There was also testimony that because of the subject parcel’s size and proximity to Telegraph Road, an earthen berm of feasible proportions would not ameliorate the situation.3 Furthermore, the parcel’s size precluded setting the houses back as far as the existing developments along Telegraph.
*565In addition, evidence was adduced concerning the use of other residentially zoned lots in the vicinity that are located as close to Telegraph as the subject property. Those lots are significantly underdeveloped despite the fact that other houses in the pertinent developments sell for more than $100,000. The reluctance to build houses in such close proximity to the highway is due to the fact that there is not a viable market for such housing.4
In short, plaintiff presented substantial and persuasive evidence that there was no market whatever for residential housing built on its lot. The trial court did not err in finding the zoning restriction unreasonable as applied to plaintiff’s property. Long v Highland Park, 329 Mich 146; 45 NW2d 10 (1950). Its enforcement would not permit the property to be used for any purpose for which it is reasonably adapted. Kirk, supra.
Defendants’ final argument is that the trial court was limited to determining the constitutionality of the ordinance and that it should not have issued an injunction effectively rezoning the property in question. We disagree.
Injunctions such as that issued by the lower court in this case have been approved by our Supreme Court. E.g., Daraban v Redford Twp, 383 Mich 497; 176 NW2d 598 (1970), Dequindre Development Co v Warren Twp, 359 Mich 634; 103 NW2d 600 (1960), Industrial Land Co v Birmingham, 346 Mich 667; 78 NW2d 656 (1956).

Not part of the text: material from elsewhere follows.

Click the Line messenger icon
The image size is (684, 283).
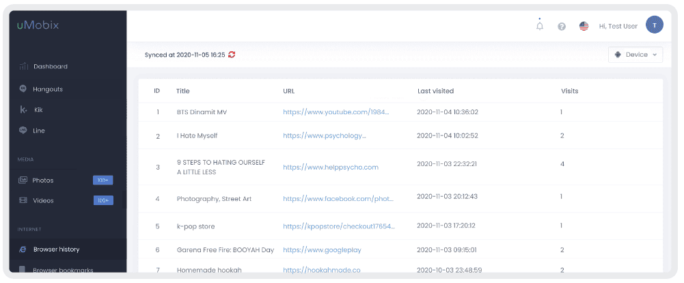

The trial court heard testimony concerning the proposed use and concluded that it was reasonable and would have no deleterious effect on the existing residential area. Our review of the record confirms his assessment; the injunction was warranted.
Affirmed.
*566N. J. Kaufman, P. J., concurred.We will not reverse or modify the trial court’s decision in an equity case unless we are convinced that we would have reached a different decision had we occupied the position of the trial court. Ford v Howard, 59 Mich App 548; 229 NW2d 841 (1975). Insofar as our review of the record convinces us that the trial court correctly ruled that the ordinance was unreasonable as applied to plaintiffs property, see infra, the alleged errors upon which defendants base this issue do not warrant reversal or modification of the lower court’s judgment.
Those witnesses included an experienced real estate appraiser, an architect and consulting city planner, an accoustical engineer employed by a testing laboratory specializing in the evaluation of accoustical environment, and a real estate broker and appraiser.
One of plaintiffs witnesses testified that a berm 10 to 12 feet high would be necessary to buffer the parcel. Defendants’ witness proposed that a berm 5 feet high and 27 feet wide could be built and still leave room for a cluster development of 5 units. (That proposal would leave 13 feet between the berm and the unit closest to it.) We infer that a larger berm would leave yet less room for the development, and in this regard it is significant that plaintiffs witnesses testified that there simply was not enough room on the parcel to construct both a berm and a marketable housing development.
The only comparable cluster development in the area was a "financial disaster” for its owner because of the greatly depressed market value of the lots abutting Telegraph Road.